# Trash Can Fog Chiller - PDF



## Jesterphatt (Jul 18, 2005)

*Kudo's to you*

Thanks for taking the time for such great instructions!


----------



## Fiend4Halloween (Sep 5, 2008)

great info and awesome job, thanks for the "how to".


----------



## Kenpilot (Jul 9, 2007)

Jimmersg: Did you make a drain for yours? Just curious as to where the water goes when the ice starts to melt? Is there enough room on the bottom for it to pool? Thanks!


----------



## jimmersg (Sep 30, 2003)

*Drainage*



Kenpilot said:


> Jimmersg: Did you make a drain for yours? Just curious as to where the water goes when the ice starts to melt? Is there enough room on the bottom for it to pool?
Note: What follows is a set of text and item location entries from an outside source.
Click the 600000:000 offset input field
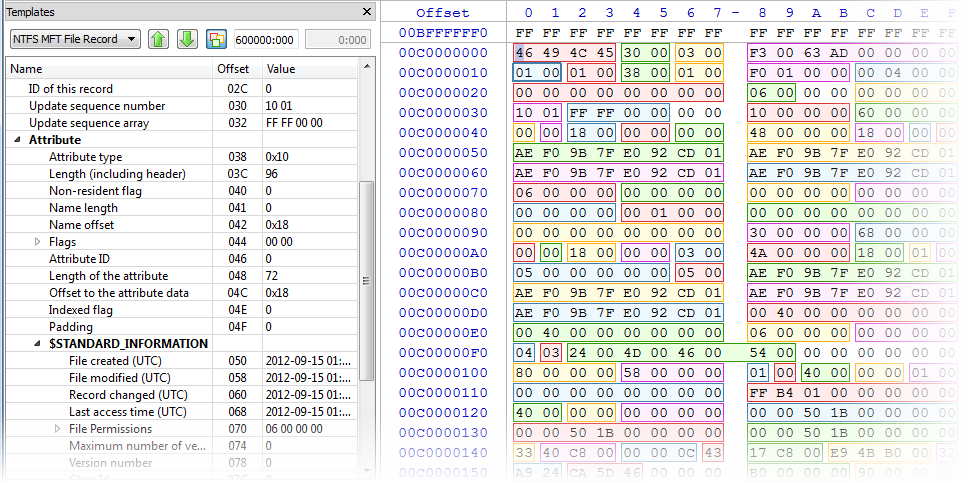The height and width of the screenshot is (483, 970). [266, 40]
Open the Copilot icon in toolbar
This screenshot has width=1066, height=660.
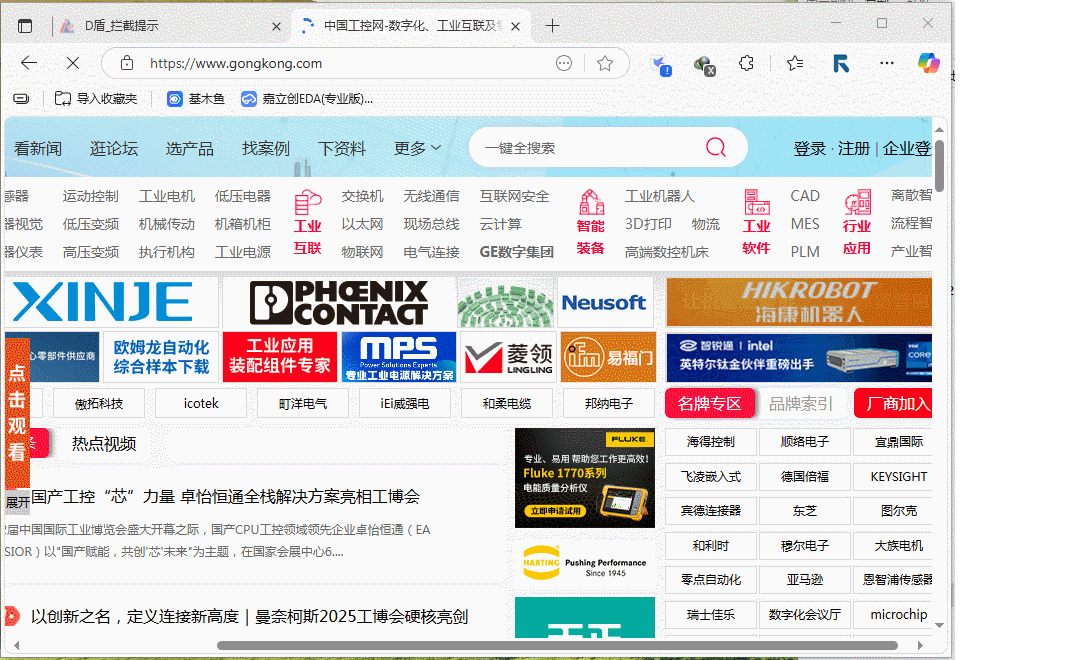click(928, 63)
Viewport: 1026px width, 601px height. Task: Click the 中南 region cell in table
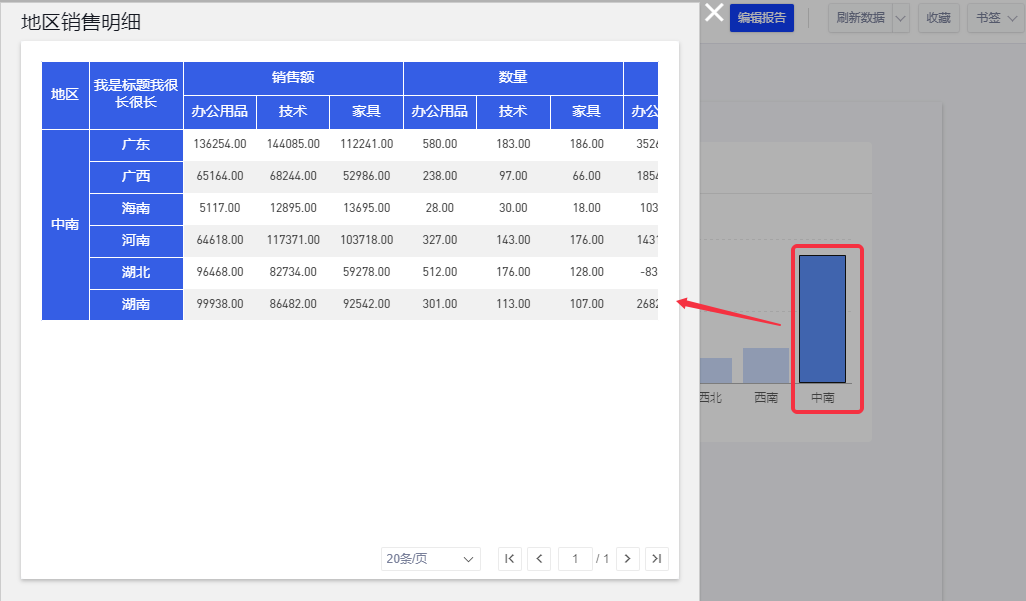(65, 224)
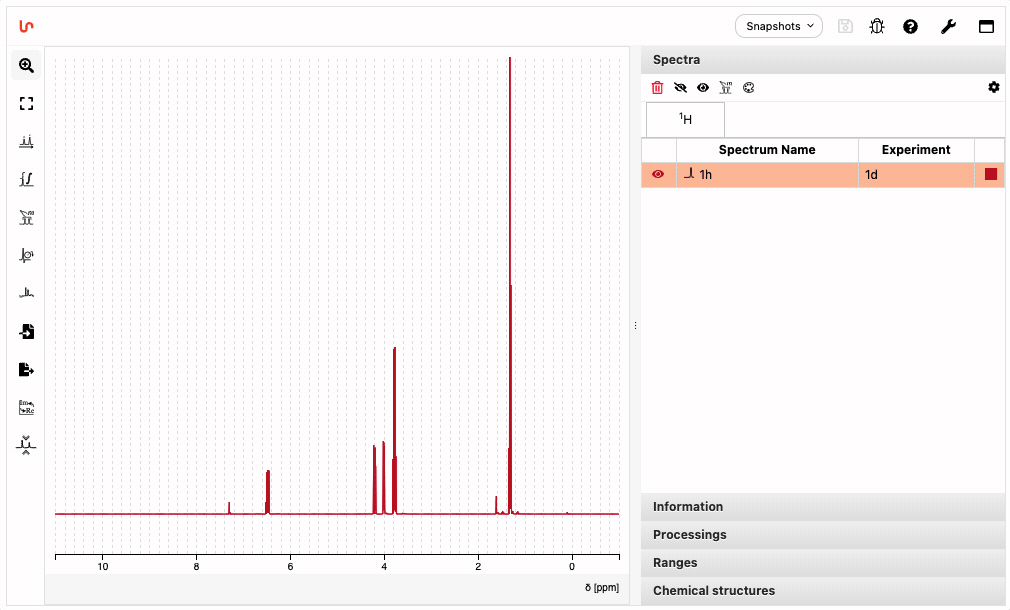Open Spectra panel settings gear

(993, 88)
Thanks!


Kenpilot; funny my Uncle just ask the same question today after he finished building his. I have not had any issues with drainage yet. I have a slightly slopped front yard and have tubes running the fog were I want it. The Trash can itself is not in the line of TOT trails so no puddles 
I Live in North Carolina so it really does not get cold on Halloween and for some reason you compact 50-60lbs of ice together in a trash can and it does not melt as much as you would think.. Shoot I leave the trash cans out until the next morning and dump them out; then when I am all done cleaning up the day after like it never happened all people see that come by and wonder where everything went is two large mounds of ICE


----------



## davy2 (Sep 10, 2008)

also, if you have a West Marine nearby, they have the mesh bags
West Marine: Large Mesh Bag Product Display

Thanks, JimmersG, I'm going to try to build this one...a bit worried about cutting the bar-b-q screen, may have to use my trusty dremel


----------



## Kenpilot (Jul 9, 2007)

jimmersg said:


> Kenpilot; funny my Uncle just ask the same question today after he finished building his. I have not had any issues with drainage yet. I have a slightly slopped front yard and have tubes running the fog were I want it. The Trash can itself is not in the line of TOT trails so no puddles
> I Live in North Carolina so it really does not get cold on Halloween and for some reason you compact 50-60lbs of ice together in a trash can and it does not melt as much as you would think.. Shoot I leave the trash cans out until the next morning and dump them out; then when I am all done cleaning up the day after like it never happened all people see that come by and wonder where everything went is two large mounds of ICE


LOL thats too funny! I wasnt sure if I should add a small water drain at the bottom of the Trash can but if it doesnt melt too fast and pool on the bottom I guess you really dont need one!  Thanks!


----------